Batwa pygmy phenotype-associated genomic regions. (A) Manhattan plot of results for admixture mapping analysis of Batwa stature. SNPs passing the genome-wide level of significance at FDR = 0.30 (29 genomic regions), FDR = 0.25 (18 regions), and FDR 0.20 (13 regions) are highlighted in yellow, orange, and red, respectively. (B) Proportion of positive correlations between Batwa stature (corrected for genome-wide Bakiga ancestry) and local level of Bakiga ancestry for pygmy phenotype-associated regions identified by the admixture mapping analysis at the three FDR cutoffs.

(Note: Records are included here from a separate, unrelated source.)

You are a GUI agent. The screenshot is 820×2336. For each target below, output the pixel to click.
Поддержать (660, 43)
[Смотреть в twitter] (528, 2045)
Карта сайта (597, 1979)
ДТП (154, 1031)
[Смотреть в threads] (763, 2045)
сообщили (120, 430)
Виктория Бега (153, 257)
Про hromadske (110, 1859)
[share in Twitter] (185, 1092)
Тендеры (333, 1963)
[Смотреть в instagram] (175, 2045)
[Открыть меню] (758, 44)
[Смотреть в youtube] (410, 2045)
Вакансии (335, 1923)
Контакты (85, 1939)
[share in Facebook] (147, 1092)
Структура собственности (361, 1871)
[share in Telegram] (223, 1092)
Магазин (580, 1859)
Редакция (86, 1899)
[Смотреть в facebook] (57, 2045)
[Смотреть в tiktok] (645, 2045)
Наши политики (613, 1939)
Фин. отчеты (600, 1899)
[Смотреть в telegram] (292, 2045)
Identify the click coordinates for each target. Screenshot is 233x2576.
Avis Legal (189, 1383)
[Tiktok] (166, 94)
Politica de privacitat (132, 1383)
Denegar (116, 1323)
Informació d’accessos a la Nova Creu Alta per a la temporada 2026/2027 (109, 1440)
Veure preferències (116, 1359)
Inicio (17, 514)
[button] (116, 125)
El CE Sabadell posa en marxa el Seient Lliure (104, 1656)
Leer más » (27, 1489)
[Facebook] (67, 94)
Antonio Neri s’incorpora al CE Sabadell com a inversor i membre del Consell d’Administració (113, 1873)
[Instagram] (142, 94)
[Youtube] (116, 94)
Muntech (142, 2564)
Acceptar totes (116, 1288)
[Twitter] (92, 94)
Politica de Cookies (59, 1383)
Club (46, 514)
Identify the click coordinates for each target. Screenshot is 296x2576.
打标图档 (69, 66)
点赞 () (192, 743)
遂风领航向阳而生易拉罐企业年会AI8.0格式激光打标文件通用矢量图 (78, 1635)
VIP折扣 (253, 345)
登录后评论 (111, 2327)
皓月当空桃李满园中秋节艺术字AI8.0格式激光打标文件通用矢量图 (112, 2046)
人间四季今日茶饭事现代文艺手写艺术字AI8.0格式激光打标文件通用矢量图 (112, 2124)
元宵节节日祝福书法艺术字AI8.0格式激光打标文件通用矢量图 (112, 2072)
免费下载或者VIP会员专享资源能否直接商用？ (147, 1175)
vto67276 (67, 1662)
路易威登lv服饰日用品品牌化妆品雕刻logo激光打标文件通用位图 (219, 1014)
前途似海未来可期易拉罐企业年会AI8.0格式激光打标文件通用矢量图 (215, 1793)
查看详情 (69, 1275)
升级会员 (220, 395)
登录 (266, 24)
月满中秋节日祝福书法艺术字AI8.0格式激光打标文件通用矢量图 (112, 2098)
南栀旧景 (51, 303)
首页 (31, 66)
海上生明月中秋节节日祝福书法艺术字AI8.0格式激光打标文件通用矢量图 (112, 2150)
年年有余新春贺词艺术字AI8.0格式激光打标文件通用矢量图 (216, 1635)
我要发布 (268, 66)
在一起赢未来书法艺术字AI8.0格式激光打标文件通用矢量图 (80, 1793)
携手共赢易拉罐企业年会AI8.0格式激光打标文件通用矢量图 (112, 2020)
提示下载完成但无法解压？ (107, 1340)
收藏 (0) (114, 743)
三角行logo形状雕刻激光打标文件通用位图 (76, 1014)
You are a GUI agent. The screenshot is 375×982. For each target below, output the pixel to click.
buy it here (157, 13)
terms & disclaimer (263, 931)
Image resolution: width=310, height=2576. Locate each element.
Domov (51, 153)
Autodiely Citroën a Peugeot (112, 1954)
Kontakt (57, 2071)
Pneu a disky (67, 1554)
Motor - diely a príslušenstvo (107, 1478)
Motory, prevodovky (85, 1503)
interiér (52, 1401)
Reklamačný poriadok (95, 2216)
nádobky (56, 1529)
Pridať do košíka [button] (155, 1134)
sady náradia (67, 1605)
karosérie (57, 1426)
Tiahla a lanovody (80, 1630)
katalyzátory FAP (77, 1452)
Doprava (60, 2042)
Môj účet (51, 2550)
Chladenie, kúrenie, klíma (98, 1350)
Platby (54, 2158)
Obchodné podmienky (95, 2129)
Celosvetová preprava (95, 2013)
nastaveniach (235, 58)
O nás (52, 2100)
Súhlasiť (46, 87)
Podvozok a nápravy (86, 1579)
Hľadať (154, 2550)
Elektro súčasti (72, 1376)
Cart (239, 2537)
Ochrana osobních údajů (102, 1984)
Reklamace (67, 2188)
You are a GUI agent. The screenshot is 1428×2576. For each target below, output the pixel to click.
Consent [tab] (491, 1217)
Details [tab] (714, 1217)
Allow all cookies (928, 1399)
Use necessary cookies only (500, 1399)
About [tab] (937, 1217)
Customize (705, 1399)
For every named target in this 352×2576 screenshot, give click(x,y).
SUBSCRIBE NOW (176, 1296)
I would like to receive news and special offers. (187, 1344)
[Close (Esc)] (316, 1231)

Observed results are indicated by orange asterisks; the proportions of positive correlations are 0.92, 0.83, and 0.76 for FDR = 0.20, 0.25, and 0.30, respectively. Black squares and dashed lines indicate mean and 95% CI results, respectively, from a permutation analysis in which admixture mapping was performed 100 times after permuting the stature estimates among individuals. Genomic regions significantly associated with stature in each permutation (always fewer than observed in the original data analysis) were stored and ultimately pooled across all of the permutations (separately for each of the three FDR cutoffs). From these pools, we drew 100 random samples of significant regions for each cutoff to match the observed number of significant regions from the original analysis and computed the proportion of regions from each random sample with positive stature–ancestry correlations. The proportion of observed regions with positive stature–ancestry correlations is significantly greater than expected based on the permutation results for the two most stringent FDR cutoffs (P < 0.01, P = 0.01, and P = 0.07 for FDR = 0.20, 0.25, and 0.30, respectively).

Fig. 4.

Cross-population analysis of selection signatures for pygmy phenotype-associated genomic regions. (A) Boxplot and fold-change comparisons of |iHS| and median F_ST values for SNPs located inside (In) vs. outside (Out) the 16 Batwa pygmy phenotype-associated regions identified by admixture mapping and supported by GEMMA (21). P values were computed with Wilcoxon tests. Fold-change = (median In − median Out)/median In. (B) Similar comparisons of |iHS| and median F_ST values for SNPs located inside versus outside 66 genomic regions previously reported to be associated with stature variation among west central African rainforest hunter-gatherers (6, 29). The Batwa are east central African rainforest hunter-gatherers and the Baka are west central African rainforest hunter-gatherers. The Bakiga and Nzebi/Nzime, respectively, are their Bantu-speaking agricultural neighbors.